How to take this forward:
Existing (meta)data  For larger collections, facilitate OAI-enabling of collections
management systems/databases [estimate funding of ~£2k per
collection where needed; funding for museums could be distributed
through existing regional museums agencies]
 For smaller collections (e.g. small independent museums), facilitate
access to their cataloguing data with the help of larger regional
partners (probably the Hubs in England; no comparable structures in
Scotland, though RDCF partnerships may provide a working base, or
the universities) [relatively low costs involved]

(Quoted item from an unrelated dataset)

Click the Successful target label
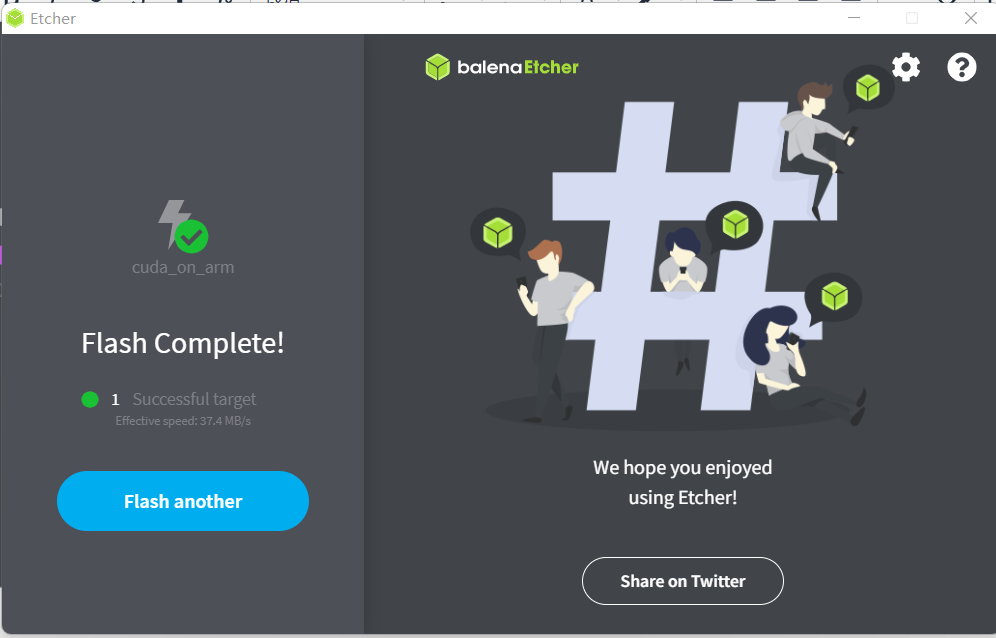This screenshot has width=996, height=638. tap(194, 399)
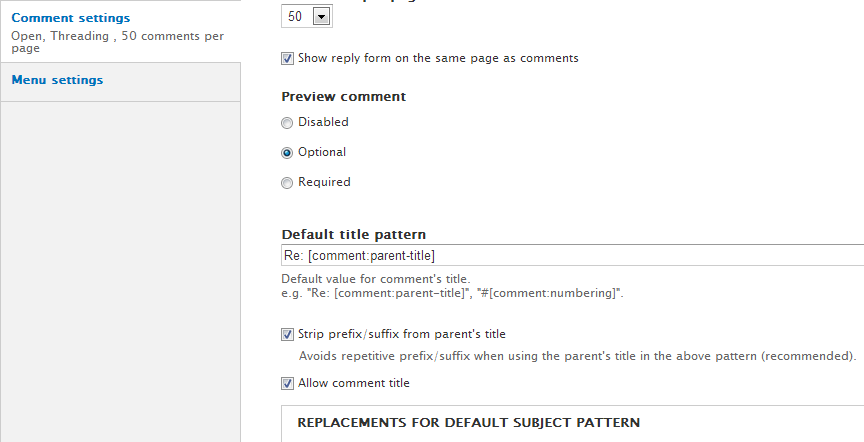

 Aggregate museum data through e.g. People's Network Discover
System (PNDS) [the only system currently offering access to CLDs and
item-level information] or similar, as well as Google and specialist
portals [low costs involved]
 Aggregate archives data through e.g. the Archives Hub, but extend to
all archive repositories (Archives Hub currently largely restricted to
academic archives)
 Examine how best to converge search systems covering libraries,
archives and museums
 The SFC-funded SPIRIT Revealing the Hidden Collections project
involving 9 Scottish universities (led by Aberdeen) may provide a
useful model for some of these mechanisms as they relate to
museums
Improving levels of cataloguing/documentation  The central recommendation would be to initiate a programme of
funding for priority museum cataloguing projects (CLD and item-

level), along the lines of RSLP (libraries and archives both benefitted
from the original RSLP programmes) [significant costs]
Also, creating images for priority collections of museum items and
digitising key archives; IPR issues to be addressed [significant costs]
Discovery  Discourage proliferation of portals offering access to unique data sets
(i.e. encourage high-level aggregation [by harvesting], supplemented
by customised gateways for specialised sub-sets/audiences, though
all data should be available through the high-level aggregation)
[no/limited cost]
 Encourage full access to datasets by search engines
 Encourage mechanisms for incorporating researcher information into
museum/archive databases, as quality additions to existing records,
with hyperlinks as appropriate [limited direct cost]
 Encourage systems suppliers to enhance search functionalities
(including faceted searching, tagging) [limited direct cost, though
cost to software suppliers]
 Support mechanisms to develop and/or enhance authority control
within and across museums, archives and libraries [moderate cost]
 Perhaps most importantly for enhancing discovery: support central or
dispersed mechanisms to overcome the diversity in cataloguing
terminology and approaches - e.g. web-scale developments to
incorporate (e.g.) o geospatial data
o thesauri
o 'users who searched for x also searched for y'
o mechanisms to search for patterns of relevant adjacency in
terms within records (e.g. 'Jacobite' and 'Stewart')
and build these into ranked search mechanisms [moderate cost]
Further investment is clearly required in library resource discovery as
well, but the funding of further retrocataloguing will bring only
incremental progress.
For step changes in access, funding should be targeted to museums,
archives and copy-specific rare books, to open new areas of research.
The proposals above are achievable with adequate funding, and using
technologies that already exist (mostly) but just need brought together.